Texan Private Schools Face Security Challenges Amidst The Nashville Shooting

Texas Private School Association member schools allowed to apply for safety grants from state

SAN ANTONIO – In the aftermath of the Nashville school shooting, there are many questions about security measures at private schools nationwide, including in Texas.

More than 20 San Antonio-area schools are part of the Texas Private School Association (TSPA). After another school shooting, the association, like many schools, is looking at its safety procedures.

According to law enforcement officials, the Nashville suspect shot out the glass of a side door of the Covenant School and crawled through an opening to get into the building.

Dr. Brian Guenther, president of San Marcos Academy and TPSA board member, said private schools often have more exposure streetwise when it comes to secure entrances for schools. That means they have to be in constant communication with law enforcement when there is any type of threat to their schools.

Guenther said most accredited private schools must have emergency plans in place, which include training and having direct communication lines with local law enforcement and emergency responders.

Another challenge is funding to harden their buildings or add security enhancements.

“All of that funding is not budgeted within our tuition dollars, and so we are faced with the challenges of raising those funds or applying for grants for those funds. And so not only that but having to work hand in hand with local law enforcement and emergency responders, we do that all on our own,” said Guenther. “We don’t have organizations that do that for us or the requirements that are not there for private schools in working with state and local officials. There are requirements when it comes to a public institution, but when it comes to a private institution, we have to work those channels all on our own.”

The State of Texas and Gov. Greg Abbott recently made funds available to private schools to help toward safety and security through grants. Another thing private schools have to consider is hiring their own security personnel.

“Most private schools have to either hire their own security firm or pay local law enforcement outside of their off hours. Our campus has an agreement with the county. We have an SRO (School Resource Officer) on our campus, but we went through a commissioners court, and we went through the county in order to make that happen,” said Guenther. “Not all private schools get that option or have that available to them. So most private schools in the schools that we work with through our credit accreditation processes have to hire their own off-duty police officers or sheriff deputies, or they have to hire their own security firms. Those come out of their own operational support dollars. Those come out of their tuition and fees for their families.”
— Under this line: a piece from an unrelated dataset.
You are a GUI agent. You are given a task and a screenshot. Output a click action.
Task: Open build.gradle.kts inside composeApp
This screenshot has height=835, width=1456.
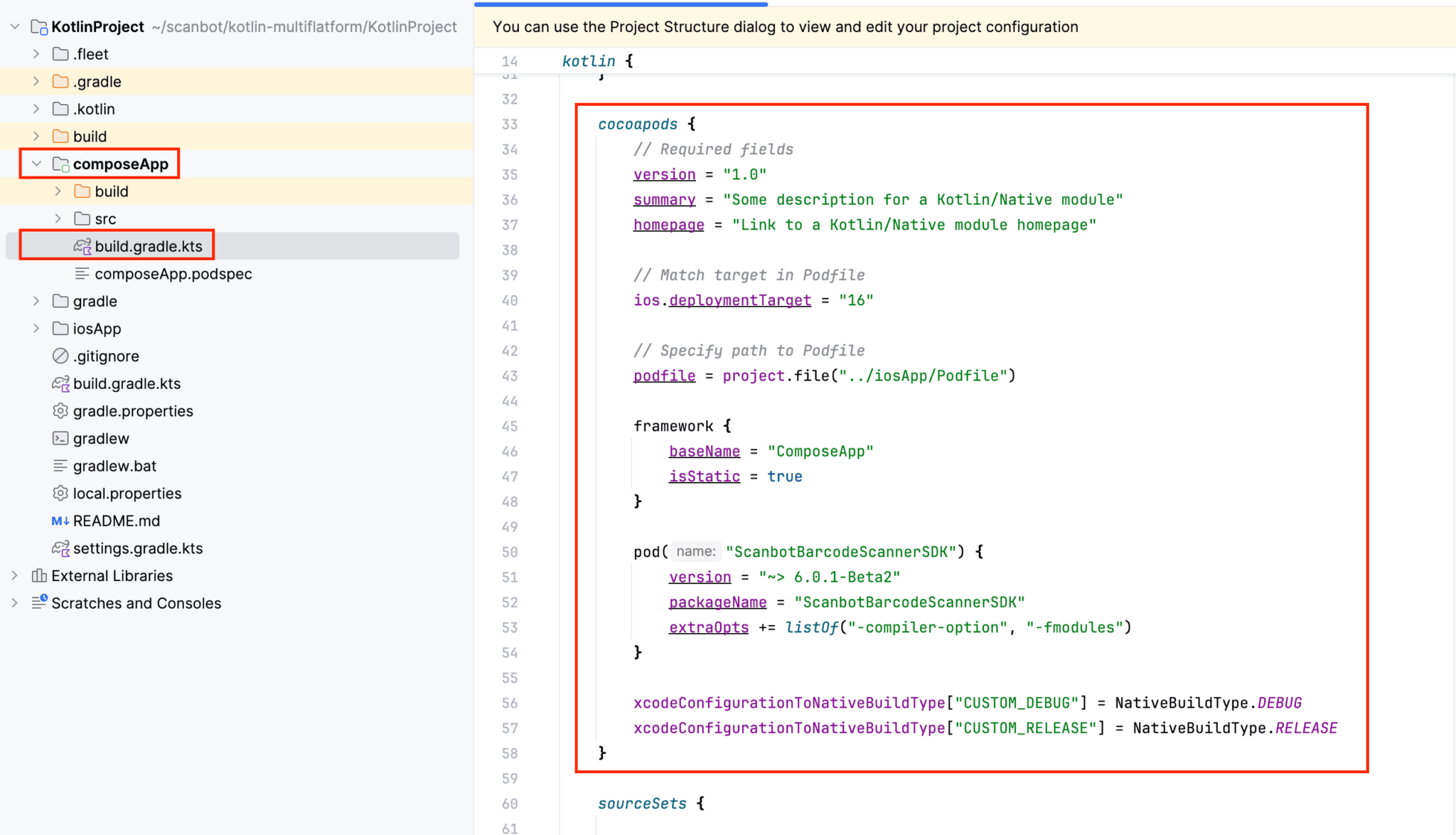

Guenther said the main question he is asked by any parent looking to enroll their child in a private school is about campus security. He said they would continue working with their member schools to ensure they know of the funding available for security enhancements, protocols and technology.“Our job is to make sure that we have a safe place for our students to learn and to grow, where they love school and not hate school, where they love to be here and not afraid to be here every day,” said Guenther.